_PROMPT_
Rewrite the stretch of records from the line containing "Click 'import' in the java.util.Arrays line" through the end of the records, with the requests unchanged, and offset every coordinate in the answers by adding 38 to it.

Collection entries:
>>>>>
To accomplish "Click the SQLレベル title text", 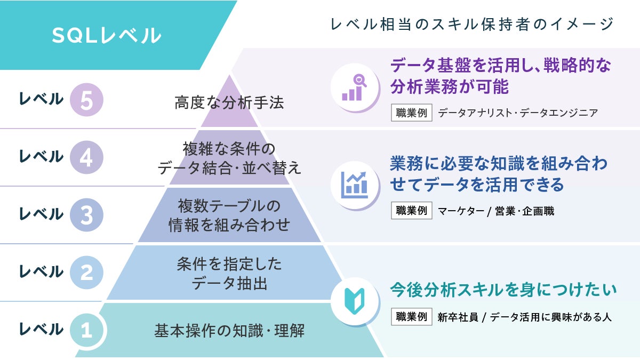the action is [x=106, y=35].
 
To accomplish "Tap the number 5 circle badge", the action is [x=86, y=100].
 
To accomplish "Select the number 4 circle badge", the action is [x=86, y=157].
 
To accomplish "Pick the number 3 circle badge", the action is [x=86, y=215].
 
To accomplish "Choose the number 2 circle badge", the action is [x=86, y=273].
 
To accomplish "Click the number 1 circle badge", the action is [x=86, y=330].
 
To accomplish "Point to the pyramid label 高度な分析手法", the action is [x=229, y=102].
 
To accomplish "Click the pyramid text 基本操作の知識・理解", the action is [x=229, y=331].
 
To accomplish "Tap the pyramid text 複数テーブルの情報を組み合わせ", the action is [x=229, y=215].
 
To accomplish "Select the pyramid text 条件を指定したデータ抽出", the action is [x=229, y=274].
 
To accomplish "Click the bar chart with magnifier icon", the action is [x=354, y=87].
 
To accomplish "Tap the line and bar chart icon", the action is [x=354, y=185].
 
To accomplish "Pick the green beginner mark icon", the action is [x=355, y=301].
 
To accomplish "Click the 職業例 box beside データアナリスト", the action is [x=411, y=113].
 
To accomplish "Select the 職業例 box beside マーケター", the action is [x=411, y=211].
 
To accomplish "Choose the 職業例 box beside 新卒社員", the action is [x=411, y=317].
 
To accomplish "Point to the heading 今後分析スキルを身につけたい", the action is [x=503, y=290].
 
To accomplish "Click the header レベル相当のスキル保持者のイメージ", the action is [x=472, y=24].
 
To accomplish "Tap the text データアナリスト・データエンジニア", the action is [x=518, y=113].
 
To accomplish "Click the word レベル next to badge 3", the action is [x=41, y=214].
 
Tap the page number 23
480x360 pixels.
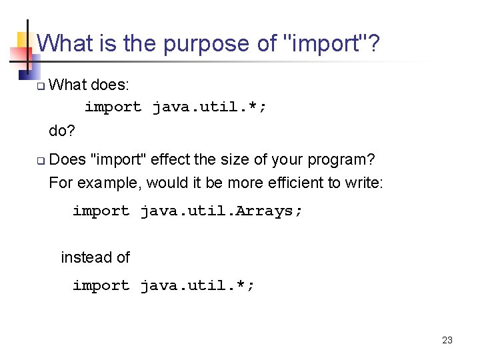447,340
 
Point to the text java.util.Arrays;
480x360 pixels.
221,211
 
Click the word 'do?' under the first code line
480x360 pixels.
62,131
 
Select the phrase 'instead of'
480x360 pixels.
95,257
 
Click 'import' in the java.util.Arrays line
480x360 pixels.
101,211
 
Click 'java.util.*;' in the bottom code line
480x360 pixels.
197,286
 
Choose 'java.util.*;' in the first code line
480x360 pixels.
209,107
<<<<<
_EXERCISE RESULT_
Click 'import' in the java.util.Arrays line
480x360 pixels.
139,249
 
Click 'java.util.*;' in the bottom code line
480x360 pixels.
235,324
 
Choose 'java.util.*;' in the first code line
480x360 pixels.
247,145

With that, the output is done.